■ **Recorded information**
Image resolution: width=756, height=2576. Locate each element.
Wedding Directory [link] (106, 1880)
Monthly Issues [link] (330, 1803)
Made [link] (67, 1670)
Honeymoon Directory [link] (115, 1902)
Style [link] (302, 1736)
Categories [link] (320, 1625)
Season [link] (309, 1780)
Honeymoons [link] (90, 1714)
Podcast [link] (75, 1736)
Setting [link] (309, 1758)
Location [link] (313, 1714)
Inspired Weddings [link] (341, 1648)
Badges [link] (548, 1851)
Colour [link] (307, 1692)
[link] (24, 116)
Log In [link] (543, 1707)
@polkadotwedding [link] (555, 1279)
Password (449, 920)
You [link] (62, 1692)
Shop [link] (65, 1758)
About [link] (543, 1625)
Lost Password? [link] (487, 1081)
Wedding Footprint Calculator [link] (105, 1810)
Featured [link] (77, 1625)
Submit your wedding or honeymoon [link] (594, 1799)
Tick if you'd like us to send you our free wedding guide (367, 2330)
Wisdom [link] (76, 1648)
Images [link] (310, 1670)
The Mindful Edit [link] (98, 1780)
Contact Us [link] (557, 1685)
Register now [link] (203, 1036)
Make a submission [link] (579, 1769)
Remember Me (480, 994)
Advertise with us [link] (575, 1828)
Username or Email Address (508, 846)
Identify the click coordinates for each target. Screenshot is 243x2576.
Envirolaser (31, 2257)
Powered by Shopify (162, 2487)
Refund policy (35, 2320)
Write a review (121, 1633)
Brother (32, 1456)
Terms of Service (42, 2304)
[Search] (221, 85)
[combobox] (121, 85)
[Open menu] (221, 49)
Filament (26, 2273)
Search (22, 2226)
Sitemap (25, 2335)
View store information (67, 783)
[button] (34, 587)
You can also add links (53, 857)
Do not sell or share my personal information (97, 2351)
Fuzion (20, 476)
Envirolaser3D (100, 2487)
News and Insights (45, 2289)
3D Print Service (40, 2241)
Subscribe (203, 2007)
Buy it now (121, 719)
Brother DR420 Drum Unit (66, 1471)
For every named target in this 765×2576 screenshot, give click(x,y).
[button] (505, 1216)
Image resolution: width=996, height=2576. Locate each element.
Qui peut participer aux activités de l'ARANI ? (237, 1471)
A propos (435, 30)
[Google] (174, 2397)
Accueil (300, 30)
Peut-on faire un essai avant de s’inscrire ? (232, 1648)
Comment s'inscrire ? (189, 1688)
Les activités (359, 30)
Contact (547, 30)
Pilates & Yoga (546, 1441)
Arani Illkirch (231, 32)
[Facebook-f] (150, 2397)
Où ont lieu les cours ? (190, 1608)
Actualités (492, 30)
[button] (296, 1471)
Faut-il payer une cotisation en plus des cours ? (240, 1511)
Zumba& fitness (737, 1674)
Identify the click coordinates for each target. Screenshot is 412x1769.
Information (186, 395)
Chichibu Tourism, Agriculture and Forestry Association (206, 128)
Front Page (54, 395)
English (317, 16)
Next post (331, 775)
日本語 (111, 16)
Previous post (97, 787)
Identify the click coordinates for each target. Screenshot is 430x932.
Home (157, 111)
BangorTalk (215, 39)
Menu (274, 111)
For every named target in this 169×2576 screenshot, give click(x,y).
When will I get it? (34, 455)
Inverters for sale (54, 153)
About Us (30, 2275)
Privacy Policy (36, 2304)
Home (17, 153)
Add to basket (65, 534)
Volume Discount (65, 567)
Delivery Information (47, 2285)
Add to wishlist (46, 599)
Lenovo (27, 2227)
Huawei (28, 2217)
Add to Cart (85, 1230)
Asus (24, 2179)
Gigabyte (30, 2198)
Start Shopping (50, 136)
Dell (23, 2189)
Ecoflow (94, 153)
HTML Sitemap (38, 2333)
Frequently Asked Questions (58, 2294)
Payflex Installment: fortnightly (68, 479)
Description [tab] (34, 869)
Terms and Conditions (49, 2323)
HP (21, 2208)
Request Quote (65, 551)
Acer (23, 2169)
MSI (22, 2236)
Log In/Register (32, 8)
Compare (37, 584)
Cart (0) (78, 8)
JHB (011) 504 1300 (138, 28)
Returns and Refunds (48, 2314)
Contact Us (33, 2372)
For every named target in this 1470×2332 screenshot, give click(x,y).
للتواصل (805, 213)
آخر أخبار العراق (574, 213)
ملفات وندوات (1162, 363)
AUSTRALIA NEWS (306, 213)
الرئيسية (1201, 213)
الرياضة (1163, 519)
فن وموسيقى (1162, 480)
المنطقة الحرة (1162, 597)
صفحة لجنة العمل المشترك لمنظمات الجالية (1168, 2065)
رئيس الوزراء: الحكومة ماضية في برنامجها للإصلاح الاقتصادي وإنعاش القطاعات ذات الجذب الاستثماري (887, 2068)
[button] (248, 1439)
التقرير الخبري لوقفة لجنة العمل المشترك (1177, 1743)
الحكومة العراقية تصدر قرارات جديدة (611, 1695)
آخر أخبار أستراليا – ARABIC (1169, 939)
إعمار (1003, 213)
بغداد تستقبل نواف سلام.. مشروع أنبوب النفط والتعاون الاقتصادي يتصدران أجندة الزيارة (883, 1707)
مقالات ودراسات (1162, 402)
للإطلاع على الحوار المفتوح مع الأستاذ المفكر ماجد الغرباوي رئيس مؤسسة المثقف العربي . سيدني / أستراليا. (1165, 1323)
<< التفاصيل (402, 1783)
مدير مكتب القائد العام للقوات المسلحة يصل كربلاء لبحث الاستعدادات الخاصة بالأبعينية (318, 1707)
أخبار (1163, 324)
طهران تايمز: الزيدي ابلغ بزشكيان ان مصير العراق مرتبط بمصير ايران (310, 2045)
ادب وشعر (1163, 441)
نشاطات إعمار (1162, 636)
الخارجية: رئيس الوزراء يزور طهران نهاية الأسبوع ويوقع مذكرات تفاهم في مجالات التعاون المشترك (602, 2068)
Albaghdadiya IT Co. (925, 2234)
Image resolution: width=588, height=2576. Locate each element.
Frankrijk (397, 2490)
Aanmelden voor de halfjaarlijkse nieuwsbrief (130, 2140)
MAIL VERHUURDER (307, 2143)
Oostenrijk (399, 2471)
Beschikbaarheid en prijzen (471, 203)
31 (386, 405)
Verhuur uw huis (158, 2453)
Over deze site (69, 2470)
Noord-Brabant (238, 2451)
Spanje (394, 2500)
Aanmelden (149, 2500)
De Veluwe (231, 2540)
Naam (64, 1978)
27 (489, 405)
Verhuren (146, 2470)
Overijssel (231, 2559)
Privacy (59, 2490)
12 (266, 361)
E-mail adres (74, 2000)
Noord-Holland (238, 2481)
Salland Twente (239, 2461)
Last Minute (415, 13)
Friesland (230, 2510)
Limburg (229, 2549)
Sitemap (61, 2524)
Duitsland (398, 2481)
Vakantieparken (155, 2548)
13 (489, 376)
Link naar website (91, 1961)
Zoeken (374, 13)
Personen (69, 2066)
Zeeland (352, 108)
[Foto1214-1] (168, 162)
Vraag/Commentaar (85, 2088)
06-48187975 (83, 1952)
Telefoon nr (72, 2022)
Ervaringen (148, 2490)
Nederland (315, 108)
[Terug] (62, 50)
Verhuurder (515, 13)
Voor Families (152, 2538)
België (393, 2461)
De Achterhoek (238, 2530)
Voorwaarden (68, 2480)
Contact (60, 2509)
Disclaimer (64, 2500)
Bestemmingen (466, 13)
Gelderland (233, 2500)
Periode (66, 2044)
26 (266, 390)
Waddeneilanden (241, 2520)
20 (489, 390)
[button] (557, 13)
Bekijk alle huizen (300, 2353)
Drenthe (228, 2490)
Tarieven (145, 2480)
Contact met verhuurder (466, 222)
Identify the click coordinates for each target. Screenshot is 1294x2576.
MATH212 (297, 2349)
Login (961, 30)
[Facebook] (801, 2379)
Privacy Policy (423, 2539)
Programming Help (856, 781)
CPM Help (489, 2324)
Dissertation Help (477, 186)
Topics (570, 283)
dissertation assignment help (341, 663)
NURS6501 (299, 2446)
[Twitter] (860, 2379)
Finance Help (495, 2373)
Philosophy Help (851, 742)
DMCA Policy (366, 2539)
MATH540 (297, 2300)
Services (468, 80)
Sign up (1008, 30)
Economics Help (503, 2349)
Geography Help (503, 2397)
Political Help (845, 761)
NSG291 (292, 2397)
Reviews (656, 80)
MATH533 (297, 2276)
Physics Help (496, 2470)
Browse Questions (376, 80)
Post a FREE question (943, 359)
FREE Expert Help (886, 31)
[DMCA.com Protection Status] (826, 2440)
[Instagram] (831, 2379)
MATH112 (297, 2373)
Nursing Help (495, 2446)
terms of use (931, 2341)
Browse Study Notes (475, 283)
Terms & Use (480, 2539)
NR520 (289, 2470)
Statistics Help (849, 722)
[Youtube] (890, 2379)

■ **Aim of the exercise**
For every line above that includes the word "named", return the line.

■ **Reply**
For every named target in this 765×2576 screenshot, give click(x,y).
For every named target in this 169×2576 screenshot, give click(x,y).
For every named target in this 1470×2332 screenshot, give click(x,y).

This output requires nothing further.